====== RECORDS SHOWN ======

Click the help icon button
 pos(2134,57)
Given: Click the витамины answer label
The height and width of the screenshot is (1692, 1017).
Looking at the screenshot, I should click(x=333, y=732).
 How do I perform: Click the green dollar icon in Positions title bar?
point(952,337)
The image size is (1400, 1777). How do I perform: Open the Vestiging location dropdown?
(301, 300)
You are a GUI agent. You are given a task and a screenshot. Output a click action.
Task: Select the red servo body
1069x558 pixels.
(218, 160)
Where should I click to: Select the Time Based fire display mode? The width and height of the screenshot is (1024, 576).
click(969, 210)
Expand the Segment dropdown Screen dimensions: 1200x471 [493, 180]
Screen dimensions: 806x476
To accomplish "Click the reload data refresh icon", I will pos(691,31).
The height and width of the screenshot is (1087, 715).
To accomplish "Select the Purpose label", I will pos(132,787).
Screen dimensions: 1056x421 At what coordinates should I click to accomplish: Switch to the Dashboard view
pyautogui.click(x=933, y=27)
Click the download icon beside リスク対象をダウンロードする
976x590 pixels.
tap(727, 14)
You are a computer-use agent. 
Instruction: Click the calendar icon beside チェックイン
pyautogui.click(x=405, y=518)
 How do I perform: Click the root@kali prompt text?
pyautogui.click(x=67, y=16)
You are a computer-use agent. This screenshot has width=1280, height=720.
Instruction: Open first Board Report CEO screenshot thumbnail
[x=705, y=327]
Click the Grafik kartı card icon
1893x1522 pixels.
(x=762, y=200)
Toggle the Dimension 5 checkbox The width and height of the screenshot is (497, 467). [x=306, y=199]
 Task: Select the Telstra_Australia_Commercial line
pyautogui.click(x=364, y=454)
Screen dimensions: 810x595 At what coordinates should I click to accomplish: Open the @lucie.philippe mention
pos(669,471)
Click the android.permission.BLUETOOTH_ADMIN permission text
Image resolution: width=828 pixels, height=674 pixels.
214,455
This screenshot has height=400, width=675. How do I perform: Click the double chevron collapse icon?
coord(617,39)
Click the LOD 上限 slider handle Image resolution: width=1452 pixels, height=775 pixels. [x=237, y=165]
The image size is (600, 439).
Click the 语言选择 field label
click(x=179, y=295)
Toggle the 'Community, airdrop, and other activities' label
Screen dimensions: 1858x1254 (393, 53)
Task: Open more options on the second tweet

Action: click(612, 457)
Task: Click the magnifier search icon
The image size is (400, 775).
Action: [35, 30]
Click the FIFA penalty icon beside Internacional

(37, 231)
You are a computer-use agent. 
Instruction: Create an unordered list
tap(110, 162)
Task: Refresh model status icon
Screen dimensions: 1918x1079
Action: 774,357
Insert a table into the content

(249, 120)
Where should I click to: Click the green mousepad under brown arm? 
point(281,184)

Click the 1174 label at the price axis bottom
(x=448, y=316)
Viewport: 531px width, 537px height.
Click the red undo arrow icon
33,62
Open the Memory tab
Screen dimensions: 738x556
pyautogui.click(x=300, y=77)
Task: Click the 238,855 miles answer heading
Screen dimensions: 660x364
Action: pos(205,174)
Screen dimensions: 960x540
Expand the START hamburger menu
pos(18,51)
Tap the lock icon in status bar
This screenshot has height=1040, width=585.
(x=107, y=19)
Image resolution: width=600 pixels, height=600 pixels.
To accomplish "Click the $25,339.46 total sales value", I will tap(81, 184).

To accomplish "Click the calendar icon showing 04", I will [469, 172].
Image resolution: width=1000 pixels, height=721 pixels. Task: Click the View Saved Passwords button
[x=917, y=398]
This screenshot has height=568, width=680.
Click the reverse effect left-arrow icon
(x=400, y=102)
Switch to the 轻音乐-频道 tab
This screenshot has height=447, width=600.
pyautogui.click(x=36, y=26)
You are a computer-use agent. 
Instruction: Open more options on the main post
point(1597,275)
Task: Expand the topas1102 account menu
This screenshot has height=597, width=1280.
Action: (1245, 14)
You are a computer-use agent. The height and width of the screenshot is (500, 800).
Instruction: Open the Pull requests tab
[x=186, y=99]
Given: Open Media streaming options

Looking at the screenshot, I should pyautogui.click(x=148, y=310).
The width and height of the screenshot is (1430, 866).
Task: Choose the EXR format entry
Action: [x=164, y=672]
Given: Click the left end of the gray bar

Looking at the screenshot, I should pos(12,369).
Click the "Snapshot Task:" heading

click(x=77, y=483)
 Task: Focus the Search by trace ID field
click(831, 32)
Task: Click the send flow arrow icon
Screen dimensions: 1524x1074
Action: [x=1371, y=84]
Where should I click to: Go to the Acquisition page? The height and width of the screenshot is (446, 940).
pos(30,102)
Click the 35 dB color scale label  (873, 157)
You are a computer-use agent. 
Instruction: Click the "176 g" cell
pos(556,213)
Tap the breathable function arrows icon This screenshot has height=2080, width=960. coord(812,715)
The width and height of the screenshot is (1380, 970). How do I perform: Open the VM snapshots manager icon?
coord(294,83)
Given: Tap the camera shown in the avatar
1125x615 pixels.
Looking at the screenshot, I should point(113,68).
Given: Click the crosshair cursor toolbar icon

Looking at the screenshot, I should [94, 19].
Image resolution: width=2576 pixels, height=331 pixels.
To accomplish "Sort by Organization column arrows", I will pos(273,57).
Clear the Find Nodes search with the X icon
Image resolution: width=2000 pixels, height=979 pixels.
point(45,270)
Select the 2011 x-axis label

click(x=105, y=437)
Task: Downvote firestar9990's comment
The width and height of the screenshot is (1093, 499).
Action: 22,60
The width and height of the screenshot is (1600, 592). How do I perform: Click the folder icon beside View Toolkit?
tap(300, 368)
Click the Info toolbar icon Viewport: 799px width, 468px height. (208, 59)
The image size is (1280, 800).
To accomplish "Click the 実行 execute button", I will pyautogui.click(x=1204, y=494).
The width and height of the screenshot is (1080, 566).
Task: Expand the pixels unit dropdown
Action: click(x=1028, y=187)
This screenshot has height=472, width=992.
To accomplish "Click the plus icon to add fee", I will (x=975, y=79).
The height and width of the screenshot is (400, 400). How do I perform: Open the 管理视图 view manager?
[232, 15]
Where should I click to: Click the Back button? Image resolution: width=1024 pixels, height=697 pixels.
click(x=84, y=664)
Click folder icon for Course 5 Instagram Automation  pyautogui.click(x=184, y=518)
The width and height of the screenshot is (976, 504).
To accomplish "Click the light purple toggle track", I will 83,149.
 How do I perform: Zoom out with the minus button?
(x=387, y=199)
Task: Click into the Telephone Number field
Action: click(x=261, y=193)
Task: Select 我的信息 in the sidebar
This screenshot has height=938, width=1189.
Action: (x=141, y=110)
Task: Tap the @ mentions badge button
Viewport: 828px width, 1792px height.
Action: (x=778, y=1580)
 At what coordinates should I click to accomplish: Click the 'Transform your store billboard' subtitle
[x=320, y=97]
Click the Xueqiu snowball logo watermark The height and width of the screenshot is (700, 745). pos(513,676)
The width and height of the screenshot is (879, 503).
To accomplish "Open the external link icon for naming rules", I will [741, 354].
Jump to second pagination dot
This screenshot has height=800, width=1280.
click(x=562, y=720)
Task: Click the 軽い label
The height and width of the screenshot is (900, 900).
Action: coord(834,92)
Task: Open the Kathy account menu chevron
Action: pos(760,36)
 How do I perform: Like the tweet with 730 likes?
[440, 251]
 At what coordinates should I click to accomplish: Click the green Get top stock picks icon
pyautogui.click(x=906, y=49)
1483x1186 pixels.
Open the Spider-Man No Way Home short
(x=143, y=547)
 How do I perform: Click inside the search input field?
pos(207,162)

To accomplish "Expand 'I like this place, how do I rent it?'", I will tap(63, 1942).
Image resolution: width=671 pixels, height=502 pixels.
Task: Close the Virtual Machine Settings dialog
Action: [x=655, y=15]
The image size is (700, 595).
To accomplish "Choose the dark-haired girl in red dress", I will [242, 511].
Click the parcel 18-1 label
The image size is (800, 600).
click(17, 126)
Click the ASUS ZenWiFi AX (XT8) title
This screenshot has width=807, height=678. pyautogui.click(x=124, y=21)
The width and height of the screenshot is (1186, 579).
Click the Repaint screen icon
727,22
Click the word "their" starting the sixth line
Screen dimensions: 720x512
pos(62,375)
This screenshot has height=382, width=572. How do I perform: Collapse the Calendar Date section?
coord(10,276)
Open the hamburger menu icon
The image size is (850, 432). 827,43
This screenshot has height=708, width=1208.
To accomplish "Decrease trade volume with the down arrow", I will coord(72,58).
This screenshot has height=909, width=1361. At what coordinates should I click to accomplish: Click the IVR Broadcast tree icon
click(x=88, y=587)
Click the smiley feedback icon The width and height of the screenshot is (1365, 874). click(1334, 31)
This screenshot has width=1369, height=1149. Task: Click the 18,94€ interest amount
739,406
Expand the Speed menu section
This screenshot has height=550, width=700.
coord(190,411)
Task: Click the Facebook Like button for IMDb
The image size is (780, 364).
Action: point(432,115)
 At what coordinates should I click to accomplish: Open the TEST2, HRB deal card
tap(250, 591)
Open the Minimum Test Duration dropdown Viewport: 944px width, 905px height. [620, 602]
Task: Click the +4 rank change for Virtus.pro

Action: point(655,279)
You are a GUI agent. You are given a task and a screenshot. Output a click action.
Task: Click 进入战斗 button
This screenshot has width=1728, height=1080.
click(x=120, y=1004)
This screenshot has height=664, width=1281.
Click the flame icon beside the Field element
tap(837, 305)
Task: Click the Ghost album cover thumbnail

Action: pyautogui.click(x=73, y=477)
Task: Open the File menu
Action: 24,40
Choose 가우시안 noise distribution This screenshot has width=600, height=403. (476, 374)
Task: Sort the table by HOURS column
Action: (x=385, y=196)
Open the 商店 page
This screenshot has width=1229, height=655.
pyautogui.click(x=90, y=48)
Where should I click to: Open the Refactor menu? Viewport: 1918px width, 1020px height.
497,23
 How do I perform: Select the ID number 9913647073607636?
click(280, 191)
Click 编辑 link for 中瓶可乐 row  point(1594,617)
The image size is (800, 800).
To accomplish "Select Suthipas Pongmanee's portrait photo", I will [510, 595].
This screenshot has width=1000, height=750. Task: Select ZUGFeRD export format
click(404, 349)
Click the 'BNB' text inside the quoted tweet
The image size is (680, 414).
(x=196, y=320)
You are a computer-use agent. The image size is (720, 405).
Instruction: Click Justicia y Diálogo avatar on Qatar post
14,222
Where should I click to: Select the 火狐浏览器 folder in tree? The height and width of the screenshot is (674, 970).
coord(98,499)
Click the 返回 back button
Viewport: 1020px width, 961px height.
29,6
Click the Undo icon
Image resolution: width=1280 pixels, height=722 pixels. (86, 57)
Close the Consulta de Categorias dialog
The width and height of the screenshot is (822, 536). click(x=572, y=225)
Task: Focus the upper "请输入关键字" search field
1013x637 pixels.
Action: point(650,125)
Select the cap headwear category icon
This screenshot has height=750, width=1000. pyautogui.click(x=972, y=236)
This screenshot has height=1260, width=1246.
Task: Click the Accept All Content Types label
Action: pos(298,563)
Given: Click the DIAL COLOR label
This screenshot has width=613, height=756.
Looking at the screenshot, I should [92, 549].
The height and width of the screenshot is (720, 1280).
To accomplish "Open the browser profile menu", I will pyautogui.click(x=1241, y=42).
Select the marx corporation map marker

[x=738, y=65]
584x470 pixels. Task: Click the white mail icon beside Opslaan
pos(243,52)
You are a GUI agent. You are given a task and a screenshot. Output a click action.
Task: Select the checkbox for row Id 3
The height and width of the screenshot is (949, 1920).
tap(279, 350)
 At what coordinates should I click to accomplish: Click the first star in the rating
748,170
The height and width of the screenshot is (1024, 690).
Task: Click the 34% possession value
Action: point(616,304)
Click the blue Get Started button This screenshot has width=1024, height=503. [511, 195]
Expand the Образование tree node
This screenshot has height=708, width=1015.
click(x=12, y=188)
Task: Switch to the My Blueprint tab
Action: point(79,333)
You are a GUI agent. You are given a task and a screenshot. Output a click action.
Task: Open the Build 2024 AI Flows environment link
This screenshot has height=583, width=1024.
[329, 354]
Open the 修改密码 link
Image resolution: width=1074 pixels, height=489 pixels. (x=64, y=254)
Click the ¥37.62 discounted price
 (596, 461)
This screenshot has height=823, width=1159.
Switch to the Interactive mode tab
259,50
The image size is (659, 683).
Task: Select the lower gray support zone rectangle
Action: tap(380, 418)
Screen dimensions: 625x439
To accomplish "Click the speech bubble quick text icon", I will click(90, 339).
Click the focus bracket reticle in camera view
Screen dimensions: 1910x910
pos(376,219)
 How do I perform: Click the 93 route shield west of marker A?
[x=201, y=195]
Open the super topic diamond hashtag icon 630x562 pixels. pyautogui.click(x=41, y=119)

======

▶ PROMPT
In the records above, how many lines contain the string "answer"? Only that number should be written.

▶ EXERCISE SOLUTION
2